**Input**

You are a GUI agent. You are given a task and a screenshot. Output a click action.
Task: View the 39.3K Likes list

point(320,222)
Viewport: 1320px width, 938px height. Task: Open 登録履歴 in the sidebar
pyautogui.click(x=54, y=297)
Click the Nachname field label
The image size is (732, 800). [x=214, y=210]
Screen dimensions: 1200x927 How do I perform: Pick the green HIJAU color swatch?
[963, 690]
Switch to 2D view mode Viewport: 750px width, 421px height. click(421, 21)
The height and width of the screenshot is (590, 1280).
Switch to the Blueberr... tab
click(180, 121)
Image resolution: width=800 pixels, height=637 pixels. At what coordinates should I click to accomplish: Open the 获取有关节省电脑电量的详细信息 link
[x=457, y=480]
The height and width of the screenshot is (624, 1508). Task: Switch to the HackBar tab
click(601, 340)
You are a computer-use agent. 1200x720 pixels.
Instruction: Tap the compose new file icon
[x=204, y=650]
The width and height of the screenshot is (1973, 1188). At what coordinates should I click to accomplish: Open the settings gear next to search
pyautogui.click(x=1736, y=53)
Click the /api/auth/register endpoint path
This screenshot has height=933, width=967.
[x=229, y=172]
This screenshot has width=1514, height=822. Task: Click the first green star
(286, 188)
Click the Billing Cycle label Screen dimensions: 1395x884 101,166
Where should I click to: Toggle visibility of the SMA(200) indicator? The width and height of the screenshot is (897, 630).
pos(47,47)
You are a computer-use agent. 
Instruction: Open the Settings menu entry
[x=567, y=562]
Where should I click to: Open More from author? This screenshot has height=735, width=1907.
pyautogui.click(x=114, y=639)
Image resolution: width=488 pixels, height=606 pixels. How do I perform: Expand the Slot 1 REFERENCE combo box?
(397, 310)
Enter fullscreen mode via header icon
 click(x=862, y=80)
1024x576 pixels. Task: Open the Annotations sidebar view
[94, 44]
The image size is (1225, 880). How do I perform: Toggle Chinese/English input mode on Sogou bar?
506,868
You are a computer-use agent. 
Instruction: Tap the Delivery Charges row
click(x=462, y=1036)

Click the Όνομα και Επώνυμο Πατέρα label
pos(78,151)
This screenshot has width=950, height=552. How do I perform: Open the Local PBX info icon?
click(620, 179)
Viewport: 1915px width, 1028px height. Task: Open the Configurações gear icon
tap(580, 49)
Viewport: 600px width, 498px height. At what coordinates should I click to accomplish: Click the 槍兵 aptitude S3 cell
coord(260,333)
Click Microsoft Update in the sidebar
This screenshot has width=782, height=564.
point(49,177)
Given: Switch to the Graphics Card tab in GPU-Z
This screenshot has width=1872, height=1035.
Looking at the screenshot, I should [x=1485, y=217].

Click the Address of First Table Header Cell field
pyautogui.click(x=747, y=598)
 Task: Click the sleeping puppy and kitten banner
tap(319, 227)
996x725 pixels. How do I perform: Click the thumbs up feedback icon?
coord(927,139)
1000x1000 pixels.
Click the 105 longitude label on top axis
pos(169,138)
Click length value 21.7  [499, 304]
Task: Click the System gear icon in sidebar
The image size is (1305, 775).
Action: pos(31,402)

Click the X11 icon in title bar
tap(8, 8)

**Task objective**
After reading the listing above, print each line back exactly.

**Worked solution**
You are a GUI agent. You are given a task and a screenshot. Output a click action.
Task: View the 39.3K Likes list

point(320,222)
Viewport: 1320px width, 938px height. Task: Open 登録履歴 in the sidebar
pyautogui.click(x=54, y=297)
Click the Nachname field label
The image size is (732, 800). [x=214, y=210]
Screen dimensions: 1200x927 How do I perform: Pick the green HIJAU color swatch?
[963, 690]
Switch to 2D view mode Viewport: 750px width, 421px height. click(421, 21)
The height and width of the screenshot is (590, 1280).
Switch to the Blueberr... tab
click(180, 121)
Image resolution: width=800 pixels, height=637 pixels. At what coordinates should I click to accomplish: Open the 获取有关节省电脑电量的详细信息 link
[x=457, y=480]
The height and width of the screenshot is (624, 1508). Task: Switch to the HackBar tab
click(601, 340)
You are a computer-use agent. 1200x720 pixels.
Instruction: Tap the compose new file icon
[x=204, y=650]
The width and height of the screenshot is (1973, 1188). At what coordinates should I click to accomplish: Open the settings gear next to search
pyautogui.click(x=1736, y=53)
Click the /api/auth/register endpoint path
This screenshot has height=933, width=967.
[x=229, y=172]
This screenshot has width=1514, height=822. Task: Click the first green star
(286, 188)
Click the Billing Cycle label Screen dimensions: 1395x884 101,166
Where should I click to: Toggle visibility of the SMA(200) indicator? The width and height of the screenshot is (897, 630).
pos(47,47)
You are a computer-use agent. 
Instruction: Open the Settings menu entry
[x=567, y=562]
Where should I click to: Open More from author? This screenshot has height=735, width=1907.
pyautogui.click(x=114, y=639)
Image resolution: width=488 pixels, height=606 pixels. How do I perform: Expand the Slot 1 REFERENCE combo box?
(397, 310)
Enter fullscreen mode via header icon
 click(x=862, y=80)
1024x576 pixels. Task: Open the Annotations sidebar view
[94, 44]
The image size is (1225, 880). How do I perform: Toggle Chinese/English input mode on Sogou bar?
506,868
You are a computer-use agent. 
Instruction: Tap the Delivery Charges row
click(x=462, y=1036)

Click the Όνομα και Επώνυμο Πατέρα label
pos(78,151)
This screenshot has width=950, height=552. How do I perform: Open the Local PBX info icon?
click(620, 179)
Viewport: 1915px width, 1028px height. Task: Open the Configurações gear icon
tap(580, 49)
Viewport: 600px width, 498px height. At what coordinates should I click to accomplish: Click the 槍兵 aptitude S3 cell
coord(260,333)
Click Microsoft Update in the sidebar
This screenshot has width=782, height=564.
point(49,177)
Given: Switch to the Graphics Card tab in GPU-Z
This screenshot has width=1872, height=1035.
Looking at the screenshot, I should [x=1485, y=217].

Click the Address of First Table Header Cell field
pyautogui.click(x=747, y=598)
 Task: Click the sleeping puppy and kitten banner
tap(319, 227)
996x725 pixels. How do I perform: Click the thumbs up feedback icon?
coord(927,139)
1000x1000 pixels.
Click the 105 longitude label on top axis
pos(169,138)
Click length value 21.7  [499, 304]
Task: Click the System gear icon in sidebar
The image size is (1305, 775).
Action: pos(31,402)

Click the X11 icon in title bar
tap(8, 8)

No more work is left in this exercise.